Editorial: No adeus a Waldemar Bastos

Jornal OPaís edição 1926 de 11/08/2020

Definia-se com um homem de valores. Valores estes que os defendeu durante largos anos e lhe valeram, durante largos anos, também, epítetos como o do contra ou a antítese, como frisou, recentemente, em entrevista ao Jornal de Angola.

A política nunca foi o seu forte. Talvez por isso ‘defendesse’, ainda nas fases mais difíceis da vida política, económica e social deste país, que os mais novos não se envolvessem nela, como um dia cantou. O conselho teve o seu devido efeito.

O contrário. Serviu de chamamento para a luta. Para a busca e o alcance dos desígnios mais nobres num país à procura do desenvolvimento e do progresso.

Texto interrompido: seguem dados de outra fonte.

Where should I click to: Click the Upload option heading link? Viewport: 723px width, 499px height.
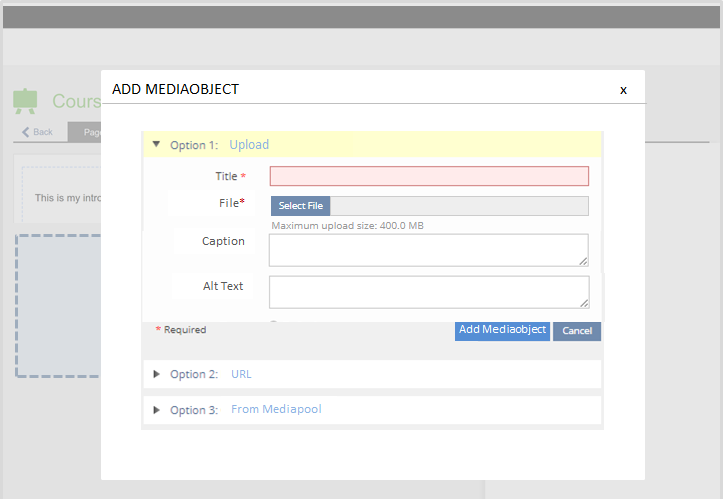tap(249, 145)
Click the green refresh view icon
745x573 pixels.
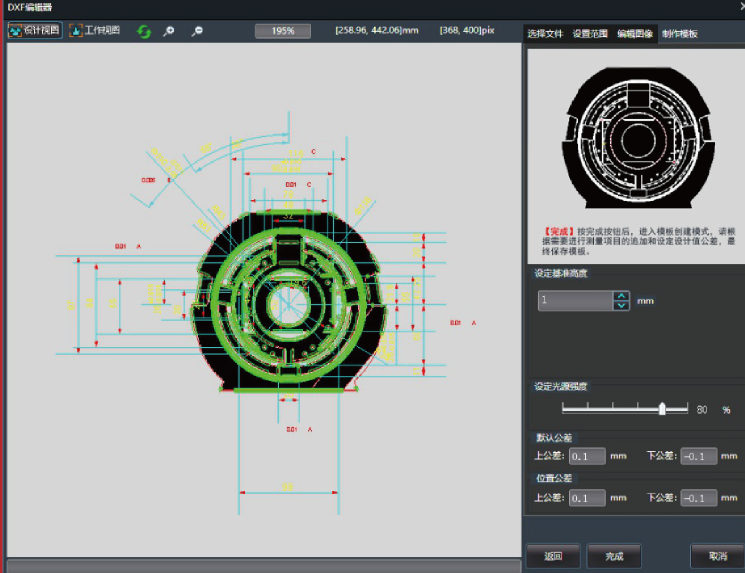144,32
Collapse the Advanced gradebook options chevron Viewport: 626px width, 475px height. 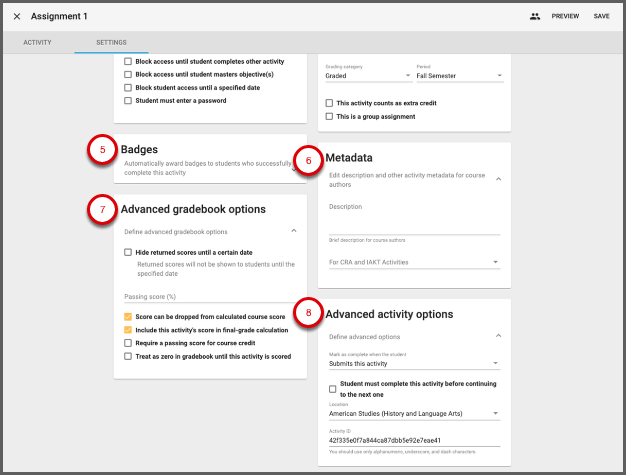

É essa esperança que o fazia viver. Que lhe permitia respirar novamente no solo que o viu nascer e esperava se estabelecer, apesar de não o ter compreendido a determinada altura.

Quis o destino que ontem, aos 66 anos, Waldemar Bastos, deixasse o mundo dos vivos em Portugal, vítima de câncer. Mas fê-lo já na condição de um homem em paz, com o sentimento de que não se sentia mais um forasteiro na sua própria terra: Angola. Pelo menos, é o que ele próprio dizia.